So do not fear, for I am with you; do not be dismayed, for I am your God. I will strengthen you and help you; I will uphold you with my righteous right hand. —‭‭Isaiah 41:10

Today I didn’t even feel like praying much. I was fully aware that God is with me, but I was hesitant to do life. I scrolled through social media desperately trying to escape my own life. I was trying to distract myself. Ok enough I thought, as I prayed and opened up the bible app. I couldn’t concentrate though, but I remembered a friend asking if I had gone to church Sunday. She said it was a really good service.  So I listened to the podcast but again found myself scrolling through social media. Nope…I paused it and put on the video.

She talked about Romans 8 (click here for her sermon). A part of that verse is, “in all these things we are more than conquerors through him who loved us.” More than conquerors. I was letting my situation be the conquerer wasn’t I? “Victims believed they have been conquered, victors believed they are a conquerer.”

“Do you talk to God about your circumstances or do you talk to your circumstances about your God?”

That’s when I heard the word victim. I’m not playing the victim card am I? I was… You have to listen to her speak, I couldn’t possibly write about it as good as she talks about it. It’s only 34 minutes so listen!

At the end of the service I watched, I was literally crying. I was living in worry in my head. Assuming the worst instead of just resting in God’s presence and goodness.
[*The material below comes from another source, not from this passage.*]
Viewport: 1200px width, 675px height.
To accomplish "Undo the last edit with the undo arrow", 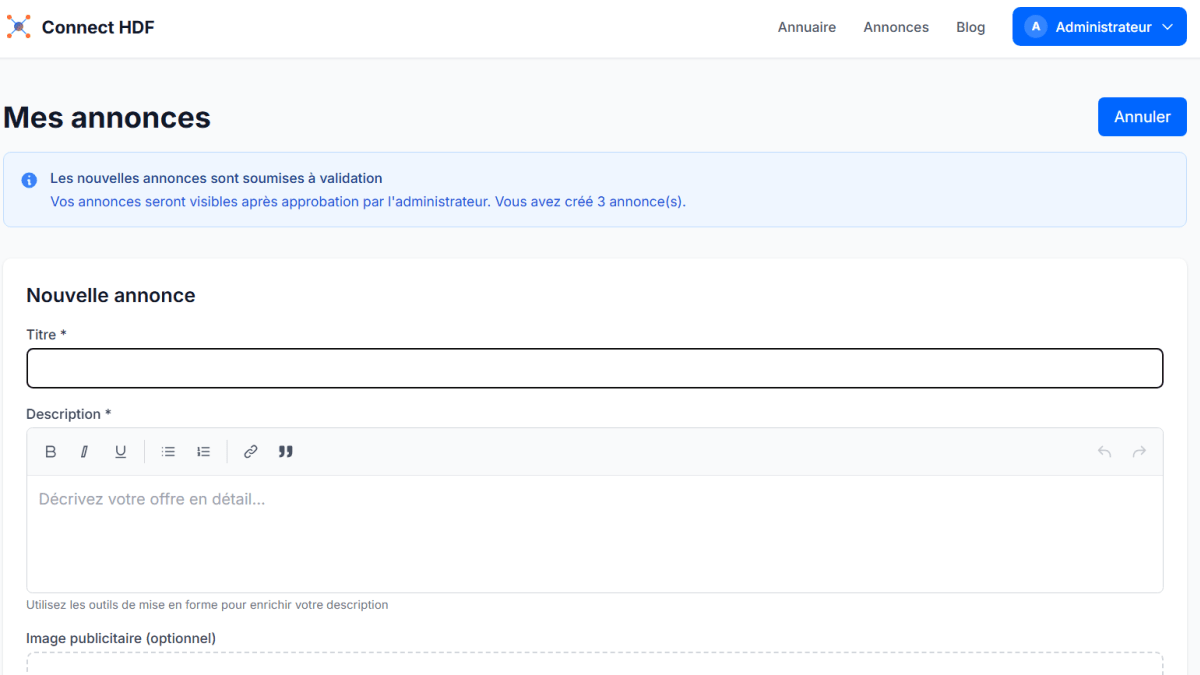I will [x=1104, y=451].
Can you believe she talked about my verse?

Philippians 4: Do not be anxious about anything, but in every situation, by prayer and petition, with thanksgiving, present your requests to God. And the peace of God, which transcends all understanding, will guard your hearts and your minds in Christ Jesus

Philippians 4:6

 

There it is again. The verse. Ok God, I get it. You’re with me.

After that the weight was lifted. Whatever happens I will be ok. My husband keeps reminding me that God doesn’t take away what he’s given us. He believes I’ve been given complete healing, and I have to believe that. I think deep down inside, I do. I just let worry take over my mind.

So Still, pray for me please.

Still waiting on insurance to approve it for Saturday, but I’ll keep ya updated.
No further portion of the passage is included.